Jusqu’en 1961, Kitzbühel accueillait des descentes féminines. Le tracé était plus court, mais déjà très rapide. Les femmes ont ensuite été priées d’aller skier ailleurs et cela ne s’est pas arrangé avec l’avènement de la Coupe du monde en 1967. A Wengen, les femmes n’ont eu qu’une seule occasion de dévaler le Lauberhorn, en 1947. La Grisonne Lina Mittner, un poids plume (1 m 55 pour 49 kg) que les garçons n’impressionnaient pas, s’imposa avec le dossard 25, en 4 minutes et 8 secondes.

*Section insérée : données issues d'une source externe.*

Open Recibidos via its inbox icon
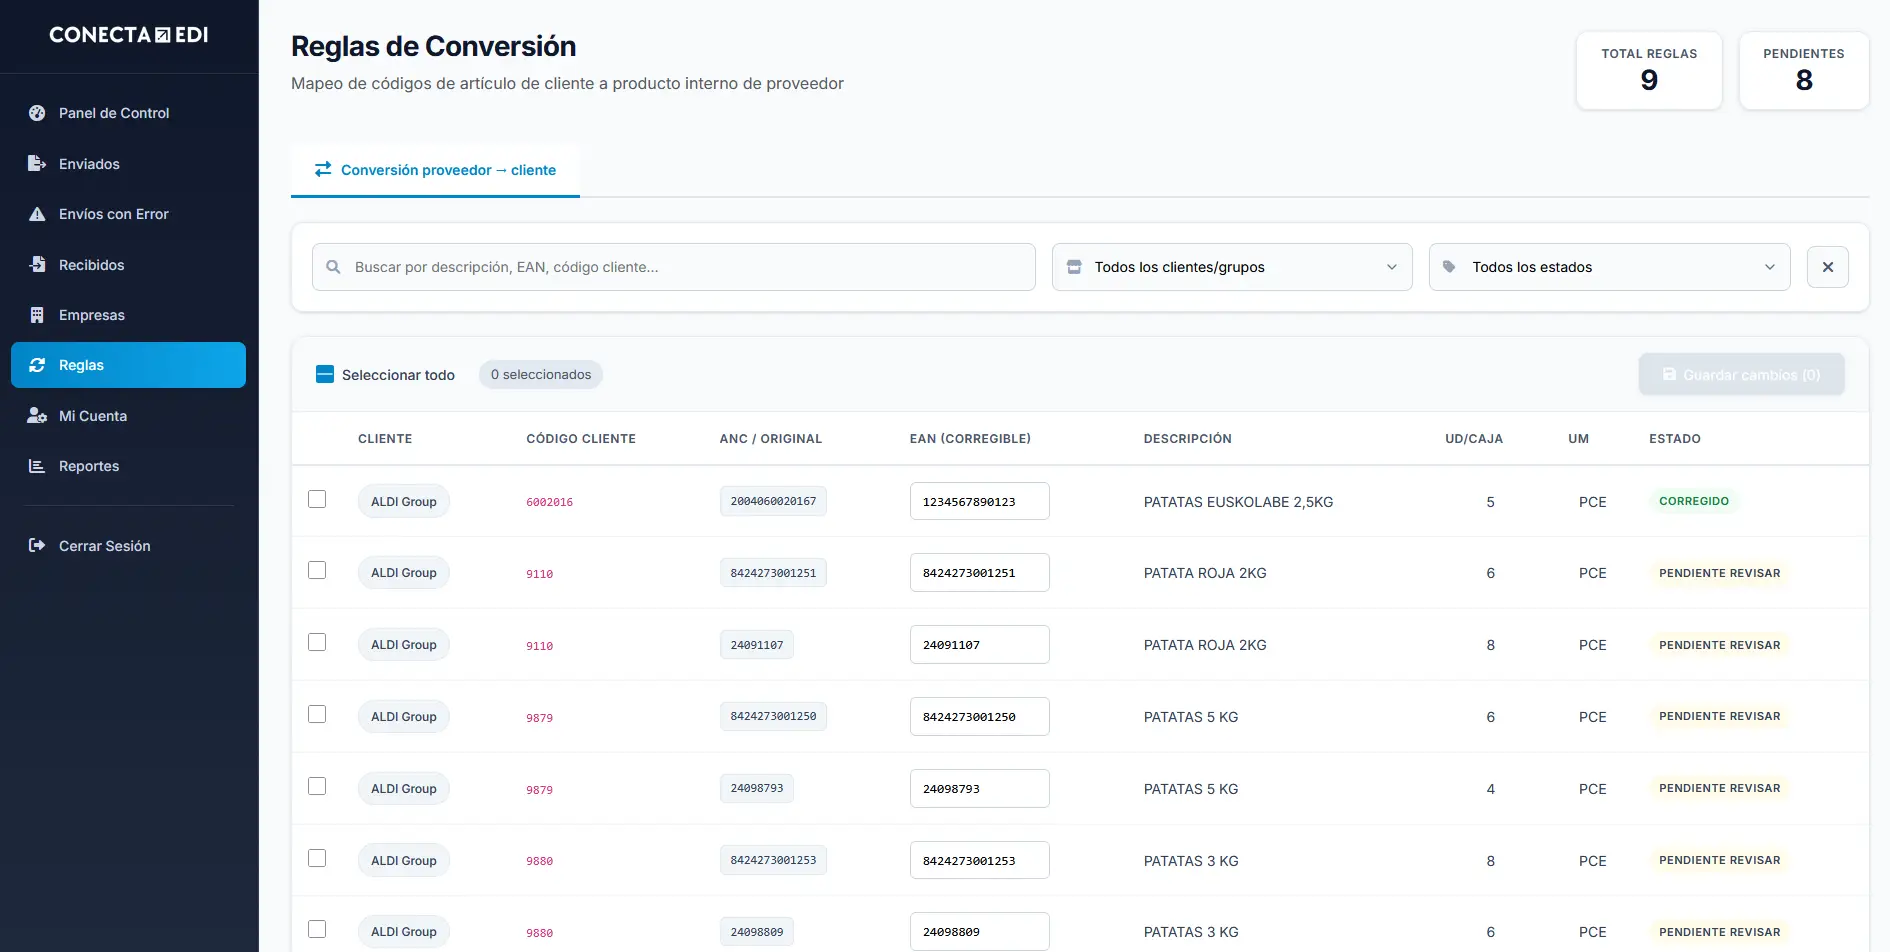pyautogui.click(x=37, y=265)
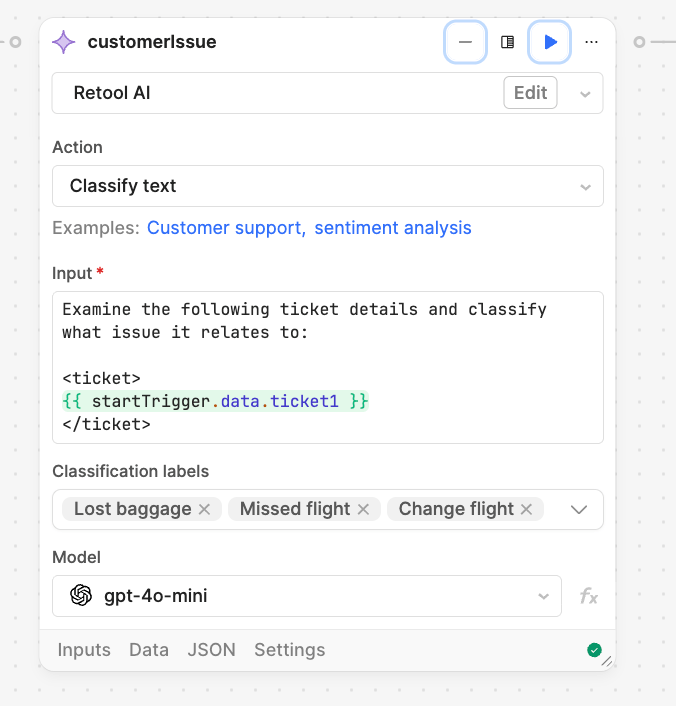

Un exploit qui resta longtemps ignoré. Effacé des tabelles. Littéralement. La descente était un sport d’hommes. Décédée en 2013 à Coire, à 94 ans, Lina Mittner mérite aujourd’hui d’être saluée pour ce qu’elle était: une championne.
L’histoire nous apprend qu’une autre descente féminine aurait dû se disputer au Lauberhorn en 1950. Tout était prêt, à commencer par les concurrentes, mais le directeur de course estima qu’il n’était pas raisonnable de lancer ces dames sur la piste glacée et la compétition fut annulée. Ah, la condescendance masculine… Les hommes décidaient seuls. Pratique.
Par bonheur, les temps changent. Si les meilleures skieuses de la planète réclament aujourd’hui de dévaler le Lauberhorn et la Streif en compétition, de quel droit au juste les en priverait-on?